The couple were stunned, and just looked at each other for a moment.
“But Dr. Lesslie, this is just a headache and some blurred vision,” he stammered. “Isn’t there something I can take and just…” He fell silent and looked down at the floor. He knew this was nothing simple and straightforward.
“I’m not saying that’s what you have,” I said, trying to reassure him, yet fearing that my instinct was correct. “You’ll need to see a specialist and have some testing done to find out for sure.”
My hunch had been correct. Within the week, Blaine Anderson had been given the diagnosis of multiple sclerosis, and it seemed to be a very progressive and aggressive form of the disease. His neurologist sent him to Johns Hopkins and the Mellen Center at the Cleveland Clinic for any ideas and help they might have. Their answers were the same. This was one of the most rapidly advancing cases they had ever seen, and even though they tried some of the most cutting-edge therapies available, no one was able to halt the onslaught of this debilitating illness. Blaine and Mary Ellen were left with dealing with the finality of his disease, and with its inexorable outcome.
But they weren’t alone. Their family members and friends stood with them, as well as members of their church. The two of them rarely came to the ER without a least a few of their supporters. And they came in more and more frequently.
Yet their spirits remained positive, almost cheerful, and Blaine’s inner fire always inspired us. And as we watched while he physically disappeared before our eyes, his spirit seemed to soar, and to dominate and rise above the disease that was conquering his body. We all knew where this path was ending, but somehow there was no longer any sense of sadness when he came to the ER with shortness of breath, or weakness, or fever. Rather, his presence was uplifting, and somehow rea
ssuring. And we were glad he was still with us, if only for a little longer.

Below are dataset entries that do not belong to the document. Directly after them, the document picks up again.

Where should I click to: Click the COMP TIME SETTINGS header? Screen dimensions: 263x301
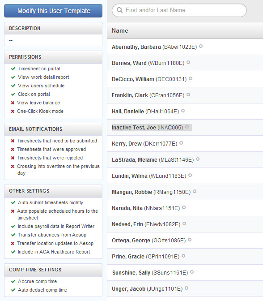[x=53, y=270]
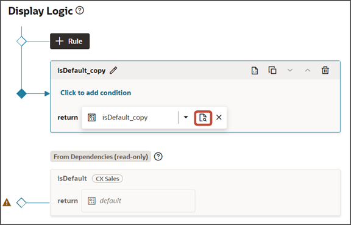Delete the isDefault_copy rule with trash icon
The image size is (351, 225).
pyautogui.click(x=325, y=70)
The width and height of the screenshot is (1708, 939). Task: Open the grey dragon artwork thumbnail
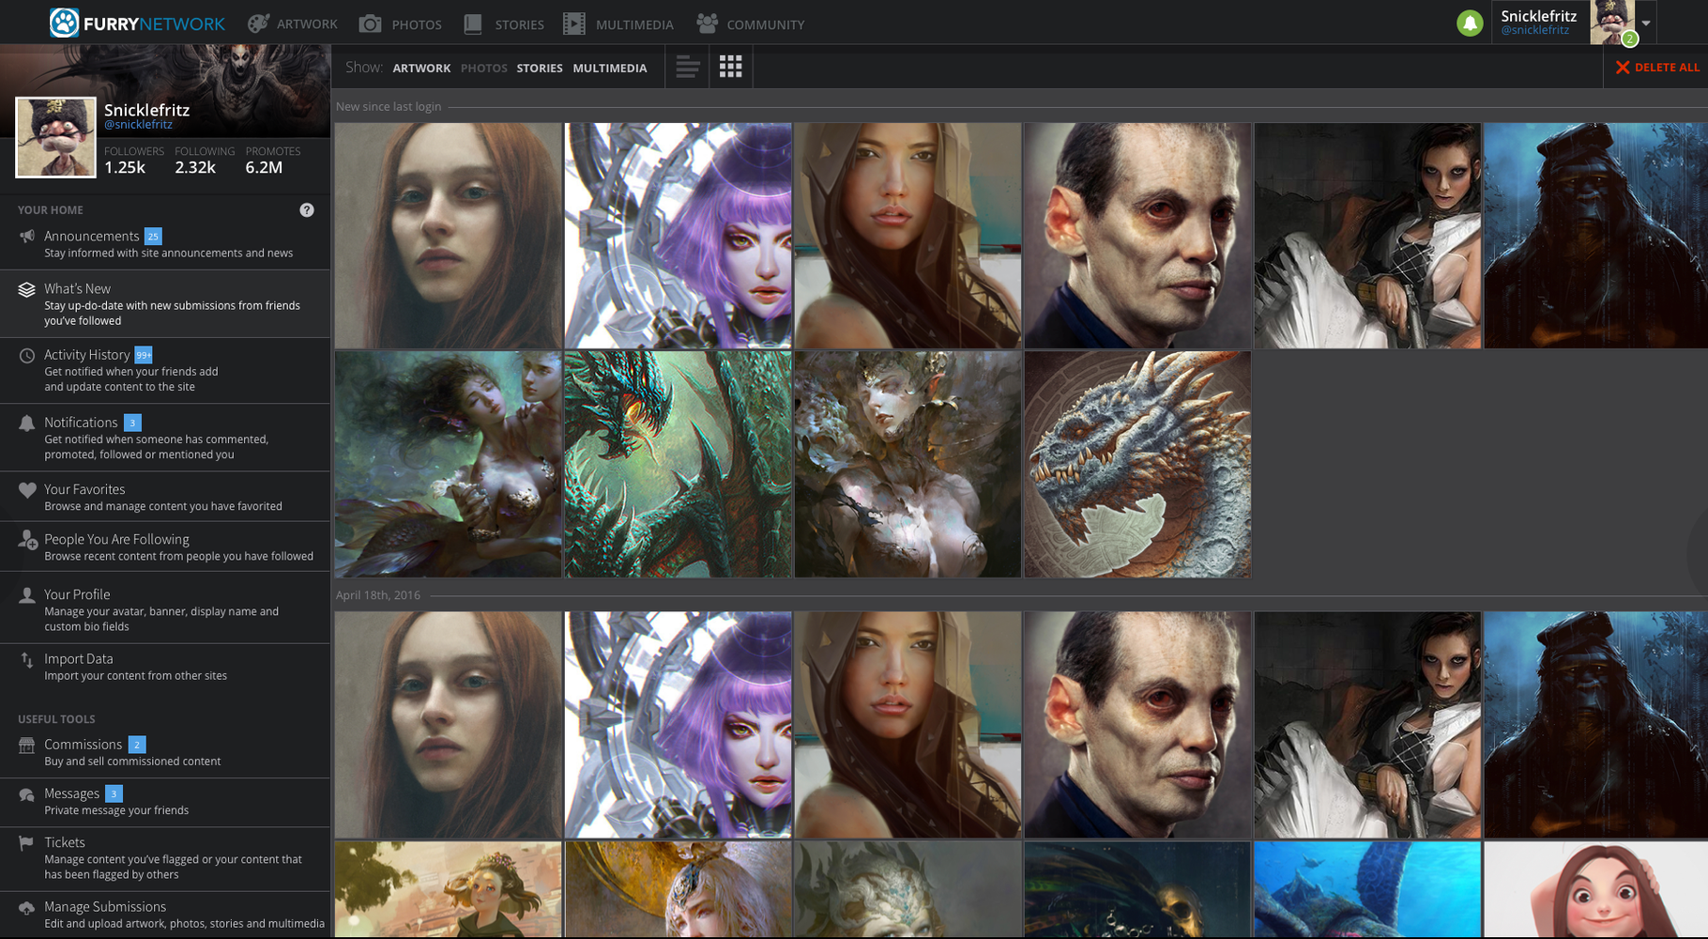click(1137, 465)
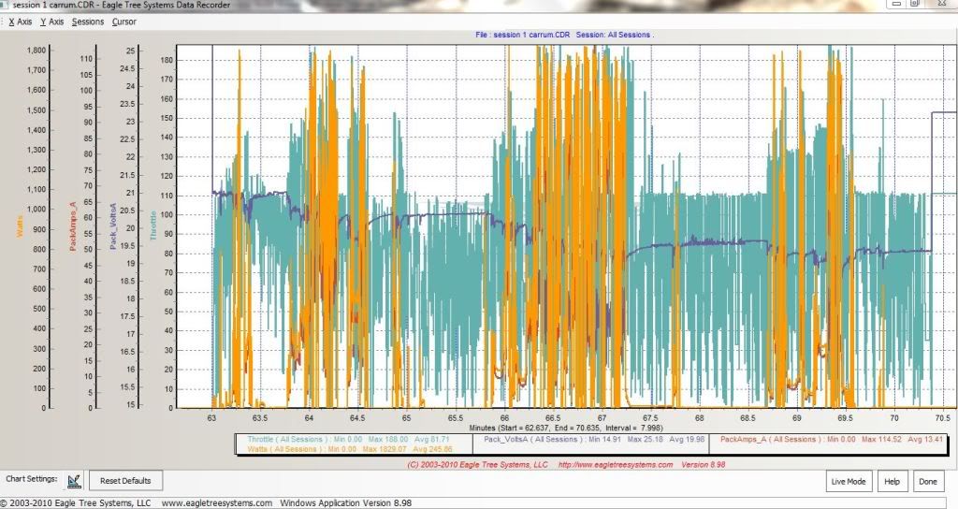Screen dimensions: 958x509
Task: Select the vertical Watts axis label
Action: (21, 227)
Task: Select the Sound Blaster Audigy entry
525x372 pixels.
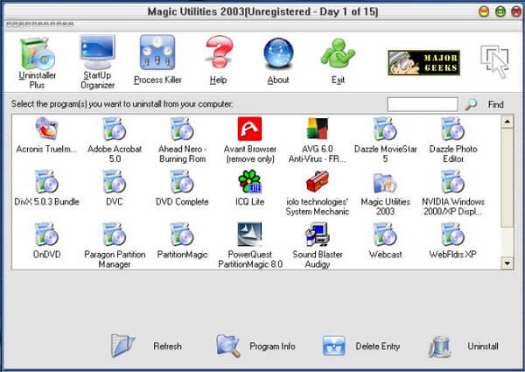Action: [318, 245]
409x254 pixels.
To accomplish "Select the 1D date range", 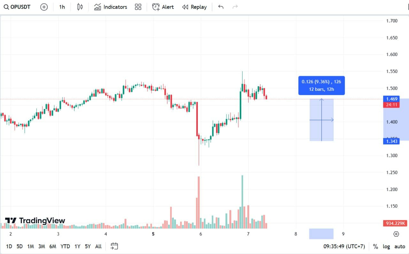I will coord(9,246).
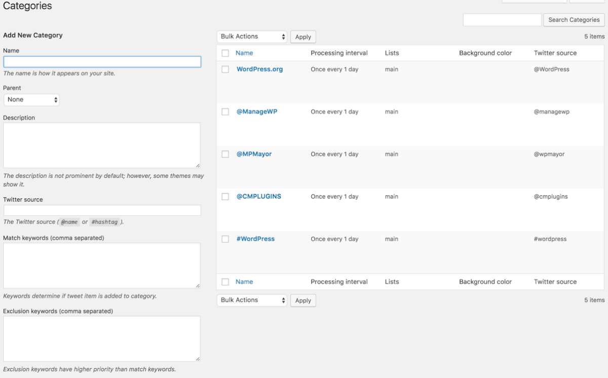Focus the category Name input field

[102, 62]
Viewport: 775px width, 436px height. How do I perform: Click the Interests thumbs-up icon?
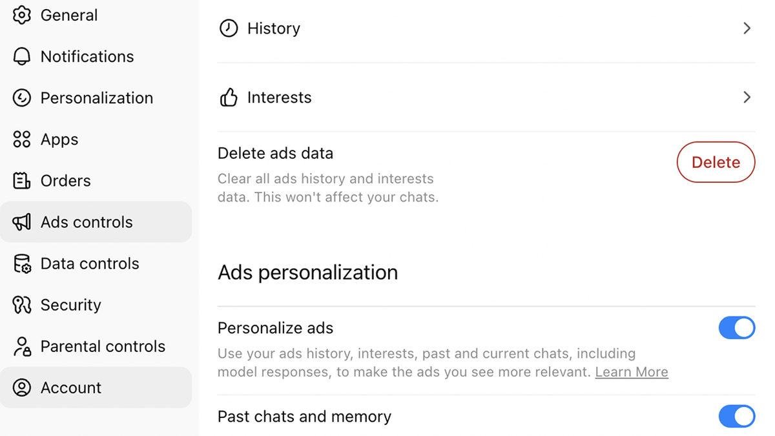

As I watched the Andersons disappear into the ER, I wondered if this would be Blaine’s last visit.
6:58 a.m. The next morning, I relieved a surprisingly fresh-looking Liz Kennick. She was standing at the nurses’ station, writing on the chart of the woman in room 5.

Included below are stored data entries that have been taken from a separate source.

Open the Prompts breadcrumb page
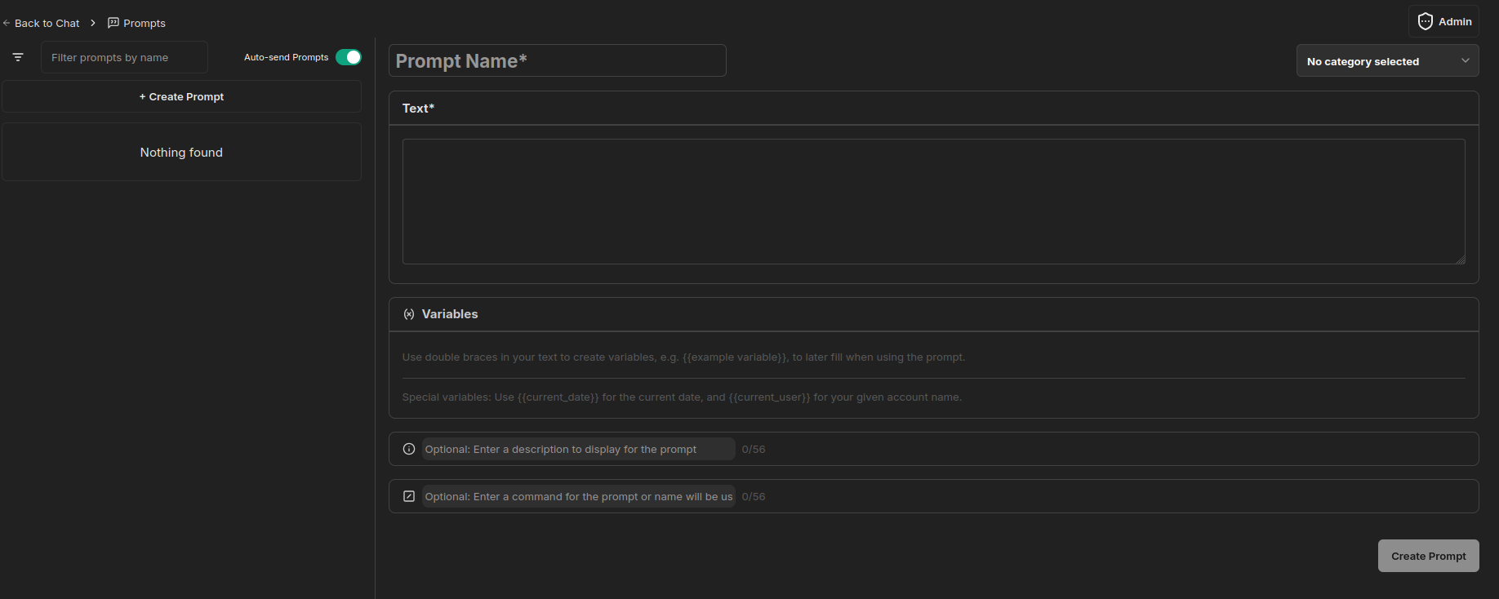Image resolution: width=1499 pixels, height=599 pixels. point(145,23)
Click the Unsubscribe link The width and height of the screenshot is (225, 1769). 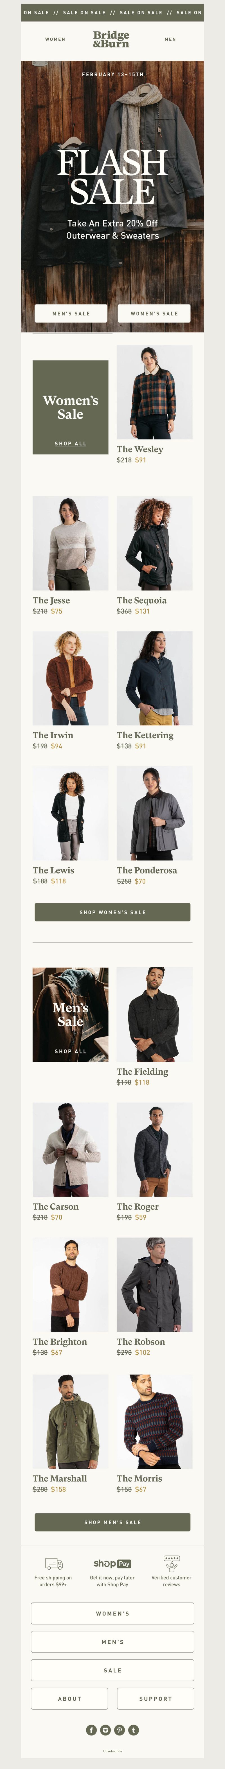point(113,1751)
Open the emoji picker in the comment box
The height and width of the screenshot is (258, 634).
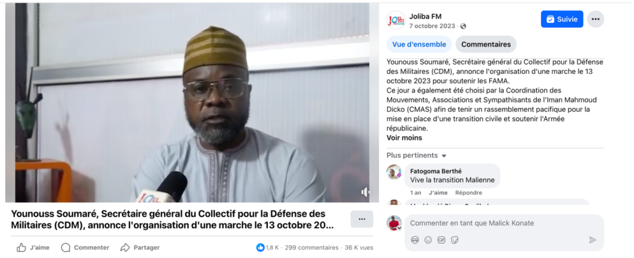click(428, 240)
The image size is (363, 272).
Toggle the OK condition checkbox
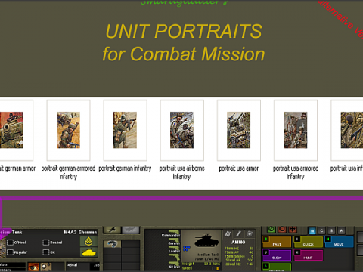tap(46, 252)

She looked up as I came through the ambulance doors.
“Good morning, Robert!” she greeted me. “Just finishing up this patient and I’ll turn things over to you.”
“Great,” I answered, walking over and setting my briefcase down on the floor.
“Tell me about Blaine Anderson,” I asked her. “The fella that came in just as I was leaving last night. Looked like he might have pneumonia.”
Her brow furrowed briefly as she searched her memory, sorting out the dozens of patients she had seen during her shift.
“Oh, you mean the guy with MS?” she answered. “Yes. Nice guy. He did have pneumonia, and crumped right after he got back from X-ray. I had to intubate him, and he’s on a ventilator up in the ICU. Pretty sick man,” she said matter-of-factly, with no emotion in her voice. This was the first time she had seen Blaine, and she didn’t know him. I could forgive her for not cherishing this man the way the rest of us did. “I’m not sure he’s going to make it.”
It was what I had expected. But I felt a heaviness, a sadness now, hearing these words. I would try to get upstairs sometime today and check on him.
3
Sins of the Fathers
8:25 a.m. “Dr. Lesslie, come into my office. We need to talk a minute.”
It was Virginia Granger, standing just outside her office, and her request took me by surprise. I was at the nurses’ station, right in front of Amy Connors. Amy looked up and silently mouthed, “You’re in trouble now.” She snickered, then looked back down at the ER log.